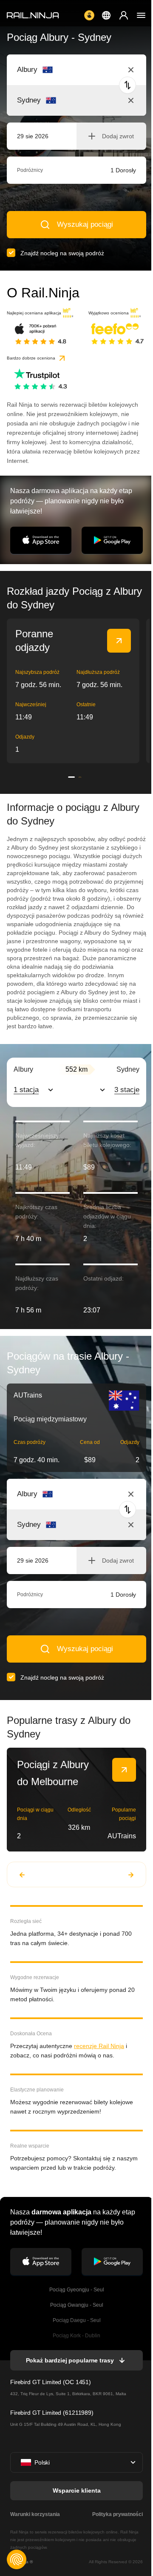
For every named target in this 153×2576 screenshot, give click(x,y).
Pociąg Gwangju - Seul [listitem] (76, 2305)
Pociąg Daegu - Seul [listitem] (77, 2320)
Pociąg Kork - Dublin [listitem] (76, 2336)
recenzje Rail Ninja (99, 2046)
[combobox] (64, 70)
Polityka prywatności (117, 2514)
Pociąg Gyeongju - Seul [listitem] (76, 2290)
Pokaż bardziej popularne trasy (70, 2360)
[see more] (119, 641)
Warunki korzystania (35, 2514)
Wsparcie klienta (77, 2490)
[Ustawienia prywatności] (16, 2559)
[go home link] (33, 15)
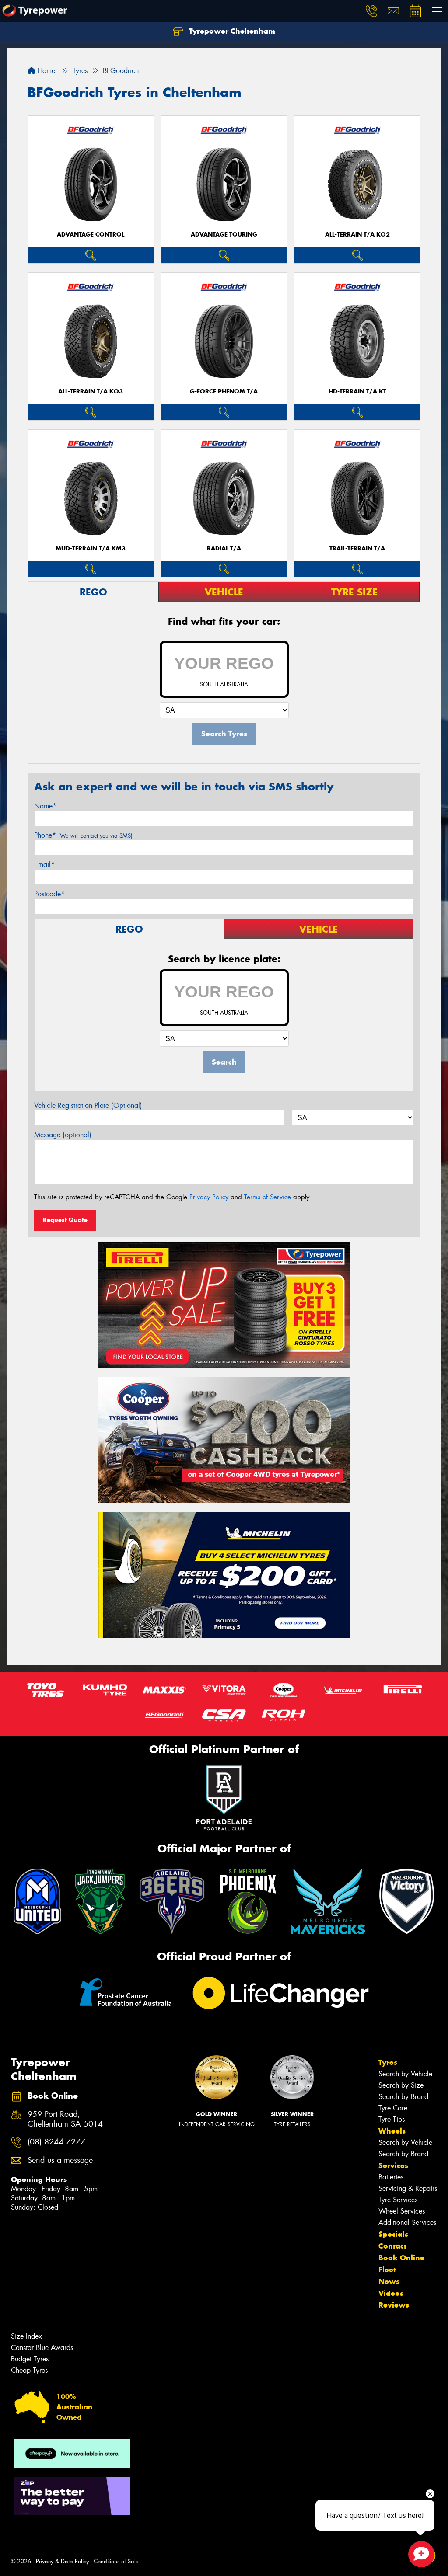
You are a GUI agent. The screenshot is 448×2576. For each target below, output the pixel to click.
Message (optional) (62, 1134)
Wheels (392, 2131)
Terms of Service (267, 1197)
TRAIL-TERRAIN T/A (357, 548)
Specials (393, 2234)
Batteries (390, 2177)
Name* (45, 806)
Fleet (387, 2269)
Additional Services (407, 2222)
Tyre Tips (391, 2119)
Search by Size (401, 2085)
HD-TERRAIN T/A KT (357, 391)
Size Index (26, 2336)
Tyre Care (392, 2108)
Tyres (387, 2062)
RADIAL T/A (224, 548)
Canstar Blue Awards (42, 2347)
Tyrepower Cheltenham (231, 31)
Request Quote (65, 1220)
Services (393, 2165)
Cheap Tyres (29, 2370)
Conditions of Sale (116, 2561)
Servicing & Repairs (407, 2188)
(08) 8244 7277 (56, 2142)
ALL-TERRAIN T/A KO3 (90, 391)
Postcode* (49, 893)
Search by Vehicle (405, 2073)
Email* (44, 864)
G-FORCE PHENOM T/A (224, 391)
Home (45, 70)
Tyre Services (397, 2199)
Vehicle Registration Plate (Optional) (88, 1105)
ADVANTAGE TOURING (224, 234)
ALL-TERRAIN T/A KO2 (357, 234)
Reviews (393, 2305)
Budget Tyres (30, 2359)
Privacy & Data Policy (62, 2561)
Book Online (401, 2258)
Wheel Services (401, 2211)
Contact (392, 2246)
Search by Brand (403, 2096)
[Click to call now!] (371, 11)
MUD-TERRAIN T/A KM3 (91, 548)
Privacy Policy (208, 1197)
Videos (390, 2293)
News (388, 2281)
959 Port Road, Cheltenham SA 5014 (65, 2120)
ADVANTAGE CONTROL (90, 234)
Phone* (83, 835)
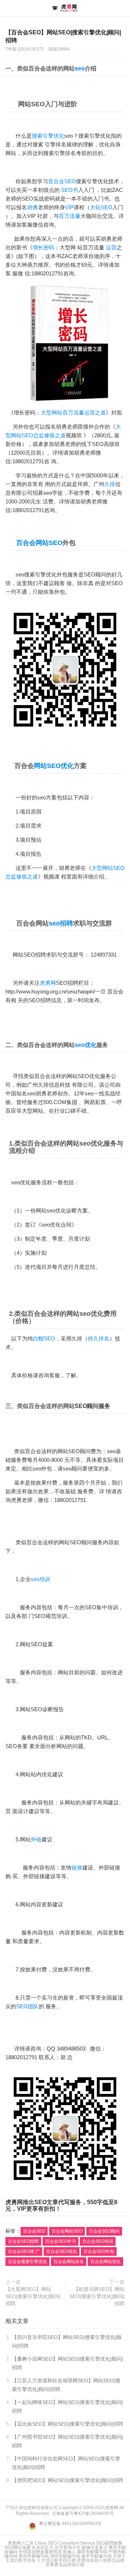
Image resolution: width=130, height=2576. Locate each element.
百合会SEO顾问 (104, 2231)
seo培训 (40, 1579)
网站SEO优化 (54, 765)
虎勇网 (65, 8)
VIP (69, 207)
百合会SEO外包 (98, 2251)
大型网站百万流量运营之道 (73, 412)
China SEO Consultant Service (65, 2543)
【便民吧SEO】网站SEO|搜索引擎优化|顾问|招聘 (67, 2480)
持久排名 (98, 1338)
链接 (77, 1867)
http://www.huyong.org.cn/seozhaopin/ (50, 991)
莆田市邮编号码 (92, 2551)
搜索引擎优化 (48, 136)
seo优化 (85, 1045)
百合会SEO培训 (97, 2241)
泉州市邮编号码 (33, 2556)
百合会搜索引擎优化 (27, 2261)
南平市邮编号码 (96, 2556)
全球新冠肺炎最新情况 (40, 2551)
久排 (109, 484)
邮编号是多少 (95, 2547)
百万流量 (70, 216)
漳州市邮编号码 (65, 2556)
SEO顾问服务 (92, 1406)
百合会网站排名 (68, 2261)
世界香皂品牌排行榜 (65, 2564)
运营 (111, 247)
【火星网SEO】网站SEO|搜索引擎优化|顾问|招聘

......

- [What the exercise asks]: Reproduce exactly, with no pictures, the lines above from the one holding "Name* (45, 806)" to the one holding "百合会SEO顾问 (104, 2231)", inclusive.

- [Result of this task]:
Name* (45, 806)
Fleet (387, 2269)
Additional Services (407, 2222)
Tyre Tips (391, 2119)
Search by Size (401, 2085)
HD-TERRAIN T/A KT (357, 391)
Size Index (26, 2336)
Tyre Care (392, 2108)
Tyres (387, 2062)
RADIAL T/A (224, 548)
Canstar Blue Awards (42, 2347)
Tyrepower Cheltenham (231, 31)
Request Quote (65, 1220)
Services (393, 2165)
Cheap Tyres (29, 2370)
Conditions of Sale (116, 2561)
Servicing & Repairs (407, 2188)
(08) 8244 7277 (56, 2142)
ALL-TERRAIN T/A KO3 (90, 391)
Postcode* (49, 893)
Search by Vehicle (405, 2073)
Email* (44, 864)
G-FORCE PHENOM T/A (224, 391)
Home (45, 70)
Tyre Services (397, 2199)
Vehicle Registration Plate (Optional) (88, 1105)
ADVANTAGE TOURING (224, 234)
ALL-TERRAIN T/A KO2 (357, 234)
Reviews (393, 2305)
Budget Tyres (30, 2359)
Privacy & Data Policy (62, 2561)
Book Online (401, 2258)
Wheel Services (401, 2211)
Contact (392, 2246)
Search by Brand (403, 2096)
[Click to call now!] (371, 11)
MUD-TERRAIN T/A KM3 (91, 548)
Privacy Policy (208, 1197)
Videos (390, 2293)
News (388, 2281)
959 Port Road, Cheltenham SA 5014 (65, 2120)
ADVANTAGE CONTROL (90, 234)
Phone* (83, 835)
Image resolution: width=130, height=2576. Locate each element.
百合会SEO顾问 (104, 2231)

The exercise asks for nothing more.